The world’s first clinical safety trial of a human neural stem cell therapy for stroke patients has been given the go-ahead to progress to its next stage.
The PISCES trial is being conducted by the University of Glasgow at the city’s Southern General Hospital in partnership with pharmaceutical company ReNeuron.
The Phase I trial is looking at the safety of injecting expanded neural stem cells, in increasing doses, into the brains of a total of 12 patients left disabled by an ischaemic stroke, the most common form of the condition, and monitoring them over a period of two years.
The independent Data Safety Monitoring Board (DSMB) for the clinical trial has recommended the trial advances to the evaluation of a higher dose of stem cells in the third of four dose cohorts to be treated in the study.

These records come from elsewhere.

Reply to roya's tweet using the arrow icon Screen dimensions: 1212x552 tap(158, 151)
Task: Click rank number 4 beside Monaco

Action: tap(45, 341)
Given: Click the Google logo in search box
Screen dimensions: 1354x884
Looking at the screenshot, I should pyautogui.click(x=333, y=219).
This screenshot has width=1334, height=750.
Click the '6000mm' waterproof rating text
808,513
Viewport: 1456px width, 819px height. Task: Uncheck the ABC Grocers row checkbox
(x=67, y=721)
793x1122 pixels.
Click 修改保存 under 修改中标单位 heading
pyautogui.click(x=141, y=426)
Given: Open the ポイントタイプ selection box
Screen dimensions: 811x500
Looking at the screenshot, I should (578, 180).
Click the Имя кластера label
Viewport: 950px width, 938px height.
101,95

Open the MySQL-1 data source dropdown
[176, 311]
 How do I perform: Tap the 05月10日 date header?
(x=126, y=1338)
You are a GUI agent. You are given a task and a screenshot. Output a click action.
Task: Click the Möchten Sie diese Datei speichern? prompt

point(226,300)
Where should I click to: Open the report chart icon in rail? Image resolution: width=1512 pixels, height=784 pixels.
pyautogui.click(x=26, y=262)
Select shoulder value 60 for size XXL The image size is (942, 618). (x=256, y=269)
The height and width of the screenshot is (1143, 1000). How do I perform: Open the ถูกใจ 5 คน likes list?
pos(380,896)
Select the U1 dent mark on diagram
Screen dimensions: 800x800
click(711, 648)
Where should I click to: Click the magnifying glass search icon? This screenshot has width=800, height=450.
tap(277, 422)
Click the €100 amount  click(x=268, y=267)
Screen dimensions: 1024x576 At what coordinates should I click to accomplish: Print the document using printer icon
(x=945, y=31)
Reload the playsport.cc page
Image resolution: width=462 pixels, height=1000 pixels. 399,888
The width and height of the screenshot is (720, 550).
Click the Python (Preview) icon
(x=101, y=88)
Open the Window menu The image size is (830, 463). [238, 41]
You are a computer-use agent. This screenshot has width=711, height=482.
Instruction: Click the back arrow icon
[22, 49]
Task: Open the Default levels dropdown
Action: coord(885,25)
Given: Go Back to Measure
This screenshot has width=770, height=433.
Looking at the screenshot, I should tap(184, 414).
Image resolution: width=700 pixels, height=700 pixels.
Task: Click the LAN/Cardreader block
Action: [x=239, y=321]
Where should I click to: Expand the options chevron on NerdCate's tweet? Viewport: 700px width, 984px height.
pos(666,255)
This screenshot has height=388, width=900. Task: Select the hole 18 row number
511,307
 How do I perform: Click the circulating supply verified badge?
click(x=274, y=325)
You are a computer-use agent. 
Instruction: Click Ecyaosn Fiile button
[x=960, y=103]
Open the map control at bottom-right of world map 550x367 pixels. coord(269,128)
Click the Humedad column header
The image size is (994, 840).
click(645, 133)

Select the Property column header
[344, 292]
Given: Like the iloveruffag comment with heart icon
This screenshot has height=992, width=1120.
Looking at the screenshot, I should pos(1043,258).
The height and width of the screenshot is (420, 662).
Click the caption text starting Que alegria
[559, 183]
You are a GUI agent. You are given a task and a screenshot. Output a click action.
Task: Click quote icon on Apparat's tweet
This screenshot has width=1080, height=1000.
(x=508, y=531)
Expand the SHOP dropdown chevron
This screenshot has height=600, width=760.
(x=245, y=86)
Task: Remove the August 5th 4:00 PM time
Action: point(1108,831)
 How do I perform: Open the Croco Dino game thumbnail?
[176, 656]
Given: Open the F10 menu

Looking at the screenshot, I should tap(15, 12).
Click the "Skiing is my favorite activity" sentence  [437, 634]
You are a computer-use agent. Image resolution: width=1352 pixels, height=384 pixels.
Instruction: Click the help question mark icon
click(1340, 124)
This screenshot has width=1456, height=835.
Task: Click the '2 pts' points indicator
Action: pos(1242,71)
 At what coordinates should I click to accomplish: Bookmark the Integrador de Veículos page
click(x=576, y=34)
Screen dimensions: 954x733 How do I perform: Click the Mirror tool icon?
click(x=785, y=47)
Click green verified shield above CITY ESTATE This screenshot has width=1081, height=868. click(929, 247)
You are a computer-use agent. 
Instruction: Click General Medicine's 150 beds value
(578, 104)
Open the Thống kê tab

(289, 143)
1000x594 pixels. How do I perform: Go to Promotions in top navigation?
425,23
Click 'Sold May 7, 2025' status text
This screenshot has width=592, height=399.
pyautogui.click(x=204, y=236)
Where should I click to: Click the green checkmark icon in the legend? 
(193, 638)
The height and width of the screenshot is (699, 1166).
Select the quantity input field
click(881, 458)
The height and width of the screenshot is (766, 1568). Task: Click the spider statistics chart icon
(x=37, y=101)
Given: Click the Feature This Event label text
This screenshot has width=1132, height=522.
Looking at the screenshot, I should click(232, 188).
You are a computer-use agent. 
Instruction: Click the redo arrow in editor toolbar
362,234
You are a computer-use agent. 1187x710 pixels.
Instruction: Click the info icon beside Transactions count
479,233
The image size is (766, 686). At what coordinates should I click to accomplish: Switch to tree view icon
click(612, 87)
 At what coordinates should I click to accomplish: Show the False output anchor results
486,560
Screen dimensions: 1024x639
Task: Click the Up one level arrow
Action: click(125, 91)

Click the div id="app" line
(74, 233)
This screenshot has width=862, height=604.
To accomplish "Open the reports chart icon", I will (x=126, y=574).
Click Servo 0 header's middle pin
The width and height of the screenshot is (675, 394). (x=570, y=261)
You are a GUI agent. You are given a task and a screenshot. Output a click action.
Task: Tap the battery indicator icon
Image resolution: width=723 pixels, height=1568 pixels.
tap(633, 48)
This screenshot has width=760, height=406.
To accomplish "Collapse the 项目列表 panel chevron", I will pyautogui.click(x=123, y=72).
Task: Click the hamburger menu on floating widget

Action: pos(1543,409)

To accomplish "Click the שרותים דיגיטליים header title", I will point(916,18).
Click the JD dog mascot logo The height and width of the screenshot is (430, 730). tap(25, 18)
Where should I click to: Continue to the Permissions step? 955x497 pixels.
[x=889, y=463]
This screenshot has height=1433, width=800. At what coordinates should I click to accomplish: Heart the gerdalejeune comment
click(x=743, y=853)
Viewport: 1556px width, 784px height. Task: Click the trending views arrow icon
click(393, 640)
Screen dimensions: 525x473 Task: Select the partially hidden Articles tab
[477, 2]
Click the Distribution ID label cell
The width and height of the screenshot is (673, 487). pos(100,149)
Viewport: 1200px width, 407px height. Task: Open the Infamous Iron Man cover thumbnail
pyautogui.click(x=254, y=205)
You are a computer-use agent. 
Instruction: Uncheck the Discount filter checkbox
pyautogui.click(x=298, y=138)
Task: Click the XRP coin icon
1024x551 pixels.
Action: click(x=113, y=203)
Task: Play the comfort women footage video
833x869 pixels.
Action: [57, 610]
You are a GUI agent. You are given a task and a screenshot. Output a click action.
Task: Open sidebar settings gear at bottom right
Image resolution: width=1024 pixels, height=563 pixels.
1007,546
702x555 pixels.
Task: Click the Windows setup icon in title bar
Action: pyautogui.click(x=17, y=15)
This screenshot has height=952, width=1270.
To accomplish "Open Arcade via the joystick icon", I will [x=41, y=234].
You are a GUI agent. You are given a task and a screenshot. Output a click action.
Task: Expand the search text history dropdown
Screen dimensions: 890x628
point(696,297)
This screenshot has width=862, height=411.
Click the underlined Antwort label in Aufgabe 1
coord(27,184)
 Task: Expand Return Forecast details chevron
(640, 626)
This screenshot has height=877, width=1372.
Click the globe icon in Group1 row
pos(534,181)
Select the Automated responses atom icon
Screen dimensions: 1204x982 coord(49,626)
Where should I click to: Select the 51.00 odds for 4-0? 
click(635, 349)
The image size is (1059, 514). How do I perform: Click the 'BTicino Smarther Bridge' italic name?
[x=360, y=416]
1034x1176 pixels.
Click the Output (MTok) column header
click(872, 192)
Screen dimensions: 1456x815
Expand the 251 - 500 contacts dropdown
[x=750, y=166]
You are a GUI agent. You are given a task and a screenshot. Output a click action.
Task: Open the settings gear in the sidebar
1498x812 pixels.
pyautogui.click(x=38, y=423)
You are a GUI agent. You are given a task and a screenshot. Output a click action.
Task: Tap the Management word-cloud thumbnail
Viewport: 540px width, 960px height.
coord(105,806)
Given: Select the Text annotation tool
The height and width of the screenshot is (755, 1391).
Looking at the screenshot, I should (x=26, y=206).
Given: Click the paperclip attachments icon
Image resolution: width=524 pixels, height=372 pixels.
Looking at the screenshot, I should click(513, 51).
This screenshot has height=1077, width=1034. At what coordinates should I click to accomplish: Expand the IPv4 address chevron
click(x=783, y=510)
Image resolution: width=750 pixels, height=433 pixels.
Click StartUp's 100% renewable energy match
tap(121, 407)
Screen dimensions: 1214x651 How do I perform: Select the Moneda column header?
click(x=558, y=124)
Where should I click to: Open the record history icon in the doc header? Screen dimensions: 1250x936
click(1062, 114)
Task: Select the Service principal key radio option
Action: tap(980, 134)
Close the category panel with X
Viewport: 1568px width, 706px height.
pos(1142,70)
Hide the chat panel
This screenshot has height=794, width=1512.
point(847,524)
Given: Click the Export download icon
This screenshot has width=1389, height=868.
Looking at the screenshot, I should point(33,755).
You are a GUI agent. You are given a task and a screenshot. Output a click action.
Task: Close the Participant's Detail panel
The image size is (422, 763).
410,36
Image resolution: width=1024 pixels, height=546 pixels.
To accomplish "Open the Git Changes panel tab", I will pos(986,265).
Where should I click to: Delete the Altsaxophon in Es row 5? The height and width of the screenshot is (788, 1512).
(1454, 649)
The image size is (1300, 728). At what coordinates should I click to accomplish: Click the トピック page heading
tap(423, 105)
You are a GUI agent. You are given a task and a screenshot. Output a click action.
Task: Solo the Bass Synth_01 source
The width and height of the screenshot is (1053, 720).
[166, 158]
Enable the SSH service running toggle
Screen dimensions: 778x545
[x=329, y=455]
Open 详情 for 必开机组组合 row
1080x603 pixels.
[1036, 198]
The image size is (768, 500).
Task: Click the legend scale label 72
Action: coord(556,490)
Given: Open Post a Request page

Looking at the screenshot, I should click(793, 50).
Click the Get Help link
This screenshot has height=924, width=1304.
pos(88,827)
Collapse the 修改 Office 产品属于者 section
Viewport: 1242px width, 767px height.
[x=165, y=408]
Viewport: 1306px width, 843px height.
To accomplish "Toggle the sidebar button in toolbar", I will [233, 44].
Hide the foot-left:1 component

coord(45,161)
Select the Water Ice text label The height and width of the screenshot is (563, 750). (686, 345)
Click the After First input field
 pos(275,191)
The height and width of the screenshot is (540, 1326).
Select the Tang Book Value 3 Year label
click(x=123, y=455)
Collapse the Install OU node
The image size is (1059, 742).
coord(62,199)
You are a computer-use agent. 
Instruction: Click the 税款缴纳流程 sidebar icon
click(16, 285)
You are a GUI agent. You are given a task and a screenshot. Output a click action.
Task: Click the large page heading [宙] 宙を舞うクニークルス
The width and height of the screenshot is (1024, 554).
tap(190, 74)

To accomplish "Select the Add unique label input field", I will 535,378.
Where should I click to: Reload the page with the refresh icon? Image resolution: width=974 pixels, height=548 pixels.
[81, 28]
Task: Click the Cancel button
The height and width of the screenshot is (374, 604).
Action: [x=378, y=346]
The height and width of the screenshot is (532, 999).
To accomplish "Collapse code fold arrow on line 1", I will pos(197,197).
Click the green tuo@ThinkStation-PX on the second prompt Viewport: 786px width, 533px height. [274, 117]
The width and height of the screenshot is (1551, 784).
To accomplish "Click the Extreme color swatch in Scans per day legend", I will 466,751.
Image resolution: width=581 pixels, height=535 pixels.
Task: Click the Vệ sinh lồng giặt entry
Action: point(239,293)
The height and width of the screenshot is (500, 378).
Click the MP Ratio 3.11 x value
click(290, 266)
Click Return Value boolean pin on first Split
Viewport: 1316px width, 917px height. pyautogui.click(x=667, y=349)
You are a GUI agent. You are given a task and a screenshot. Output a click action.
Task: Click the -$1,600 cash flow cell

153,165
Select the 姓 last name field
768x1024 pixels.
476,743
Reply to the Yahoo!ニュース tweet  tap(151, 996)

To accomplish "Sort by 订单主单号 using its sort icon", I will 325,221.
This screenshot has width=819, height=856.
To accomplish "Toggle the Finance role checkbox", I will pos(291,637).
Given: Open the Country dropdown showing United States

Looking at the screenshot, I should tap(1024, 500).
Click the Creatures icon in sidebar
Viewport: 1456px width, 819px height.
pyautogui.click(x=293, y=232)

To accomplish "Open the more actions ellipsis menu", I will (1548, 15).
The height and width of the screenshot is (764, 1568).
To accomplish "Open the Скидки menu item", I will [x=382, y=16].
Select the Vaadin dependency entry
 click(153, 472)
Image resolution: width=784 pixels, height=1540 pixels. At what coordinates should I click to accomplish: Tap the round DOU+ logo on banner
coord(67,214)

In arriving at this recommendation, the DSMB reviewed safety data from the first two dose cohorts of six patients treated with ReNeuron’s ReN001 stem cell therapy. Of these patients, two are through 18 month follow-up, one is through 12 month follow-up, one is through 9 month follow-up, one is through 6 month follow-up and one is through three month follow-up. No cell-related adverse events or adverse immune-related responses have been reported in any of the patients treated to date.
The trial team report that the first patient in this third dose cohort of three patients has now been successfully treated with ReN001 and discharged from hospital with no acute safety issues arising.
Professor Keith Muir, principal investigator in the trial, said: “We are very pleased that the trial is progressing well and that all the patients treated so far have shown no adverse effects.
“We are pleased to have successfully completed cell injection in the first patient at the new, higher, dose and remain encouraged by the results of the study thus far.”
The primary aim of the PISCES study is to test the safety and tolerability of the treatment in ascending doses of the ReN001 cells, in patients with moderate to severe functional neurological impairments resulting from their stroke. The secondary aim of the study is to evaluate efficacy measures for the design of future clinical trials with ReN001, including imaging measures as well as a number of tests of sensory, motor and cognitive functions.
In June of this year, interim data from the PISCES study from the first five patients treated was presented by the Glasgow clinical team at the 10th Annual Meeting of the International Society for Stem Cell Research (ISSCR) in Yokohama, Japan.
Reductions in neurological impairment and spasticity were observed in all five patients compared with their stable pre-treatment baseline performance and these improvements were sustained in longer term follow-up.
The PISCES study is the world’s first fully-regulated clinical trial of a neural stem cell therapy for disabled stroke patients. Stroke is the third largest cause of death and the single largest cause of adult disability in the developed world. The trial is being conducted at the Institute of Neurological Sciences, Southern General Hospital, Greater Glasgow and Clyde NHS Board.
As announced recently, ReNeuron expects that, subject to a continuing lack of cell-related adverse events and affirmative Data Safety Monitoring Board advice, the remaining patients in the PISCES study will have been recruited and treated by early 2013, leaving the company on track to submit an application for a Phase II clinical study with ReN001 by mid-2013. These remaining patients have already been identified and evaluated as potentially eligible for treatment in the PISCES study, subject to further screening and consenting visits.
Michael Hunt, Chief Executive Officer of ReNeuron, said: “We are delighted that the DSMB have given a favourable recommendation to proceed to the higher and penultimate dose in the PISCES stroke trial. This represents a further important milestone for the study as we make our plans for a subsequent Phase II clinical trial application with ReNeuron’s ReN001 cell-based treatment for stroke disability.”